Document segment

□ □ □ □ □

PS...Don't tell her I know how to use the computer because she will have me paying her bills. :frusty:

View attachment 17521


----------



## luv3havs (Jul 27, 2007)

Jan,
I had to laugh because my DH's favorite is Taster's Choice, too.


----------



## Dawna (Aug 3, 2006)

That is the cutest pic of Cicero! It does smell soooooo good. Sometimes I make a cup just for the smell 
Since I'm really such a non coffee person, I have NO CLUE if any of this coffee tastes good or not.....but they all smell good. lol


----------



## JASHavanese (Apr 24, 2007)

luv2havs said:


> Jan,
> I had to laugh because my DH's favorite is Taster's Choice, too.


LOL I'm glad I'm not alone. My husband changed over to it too.


----------



## JASHavanese (Apr 24, 2007)

Cicero looks so darling!!!


----------



## Miss Paige (Apr 4, 2008)

I saw the coffee maker today on TV but I have a question? Does it only make one cup at a time? If it's a one cup machine it will not work for me-I make a full pot the minute my feet hit the floor in the AM then feed the "kids", and then drink the pot of coffee all day long or fill up a go cup and head out the door for work. Making hot choc would be a nice thing to use it for since I only drink one cup of choc. 

Thanks for the link to the New Orleans Coffee Supply. I used to go there to get coffee in the AM when I would vacation in NO. Since I live in MO I get most of my coffee from Kaldi's-they have a lot of Free Trade Coffee and other type of coffee-my fav is Birds & Bees-a shade grown coffee-and I just got some called Madagascar Vanilla don't know how it taste but it sure smells good in the bag.

Pat (humom to)
Miss Paige
Mr Roman
Ms Frannie


----------



## Dawna (Aug 3, 2006)

It does make only one cup at a time....but it only takes about 20 or 30 seconds to make one. 
Coffee grown in the shade? What does that do? I'm telling you, I know squat about coffee.


----------



## Mraymo (Oct 30, 2007)

□ □ □ □ □

Supplied records
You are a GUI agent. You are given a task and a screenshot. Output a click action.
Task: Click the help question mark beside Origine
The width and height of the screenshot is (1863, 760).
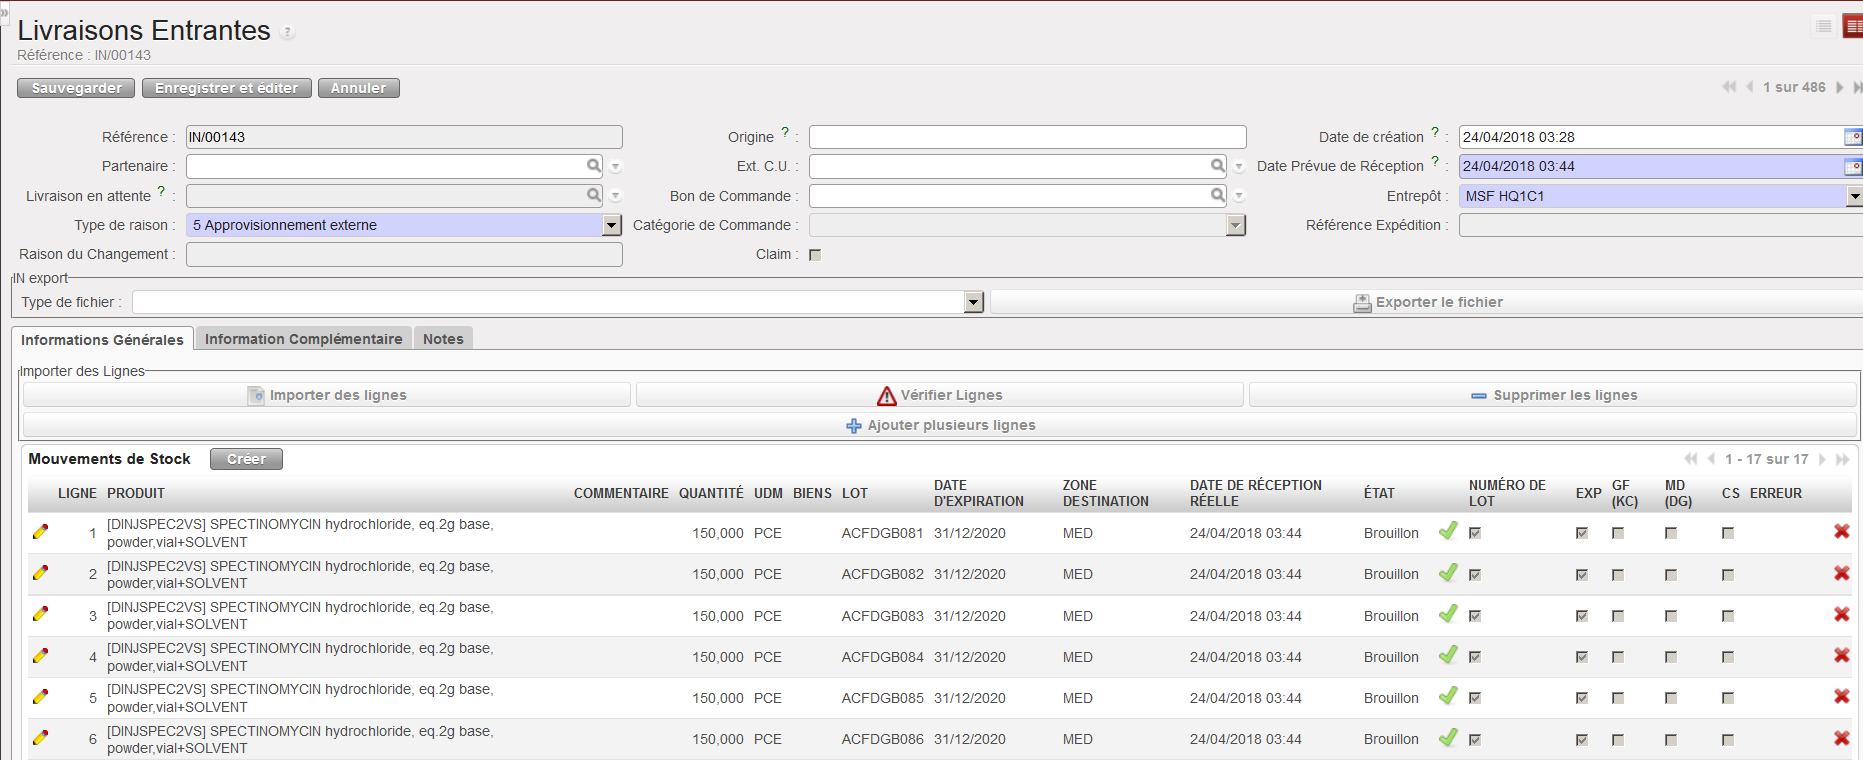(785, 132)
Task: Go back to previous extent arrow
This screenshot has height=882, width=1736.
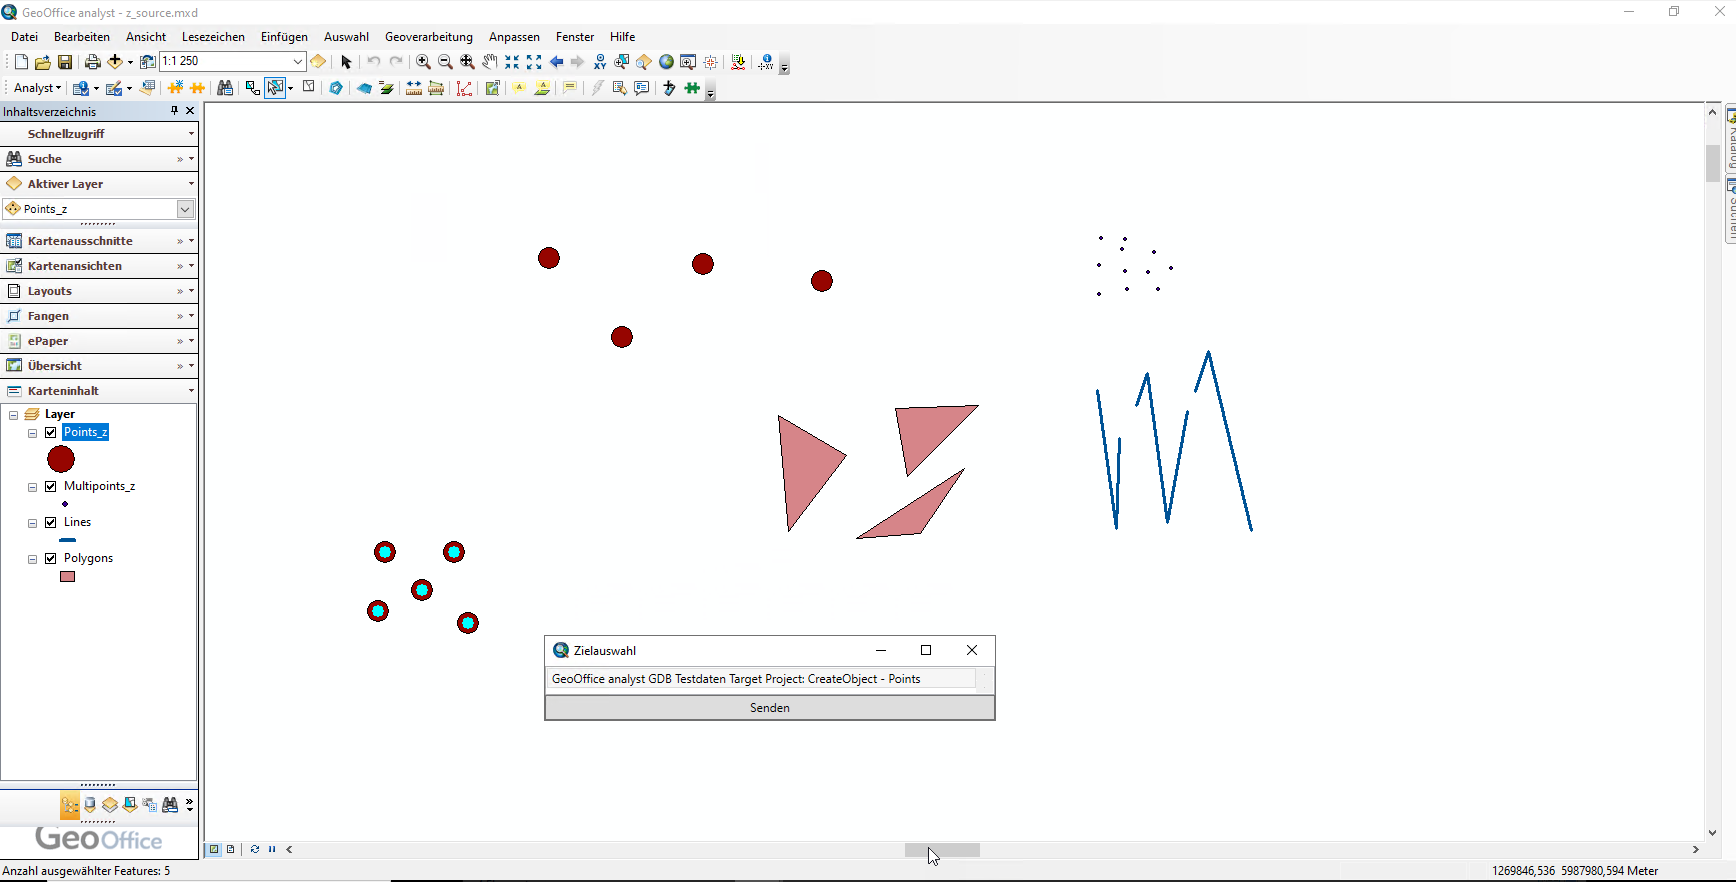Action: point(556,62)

□ □ □ □ □

Short task
Summarize the forum thread about coffee in exactly two sentences.

Reply to the task
Two members laugh that their husbands both favor Taster's Choice, and Dawna, who calls herself a non-coffee person, says all the coffee smells good. Miss Paige asks whether the coffee maker makes only one cup at a time, and Dawna replies that it does but takes only about 20 or 30 seconds per cup.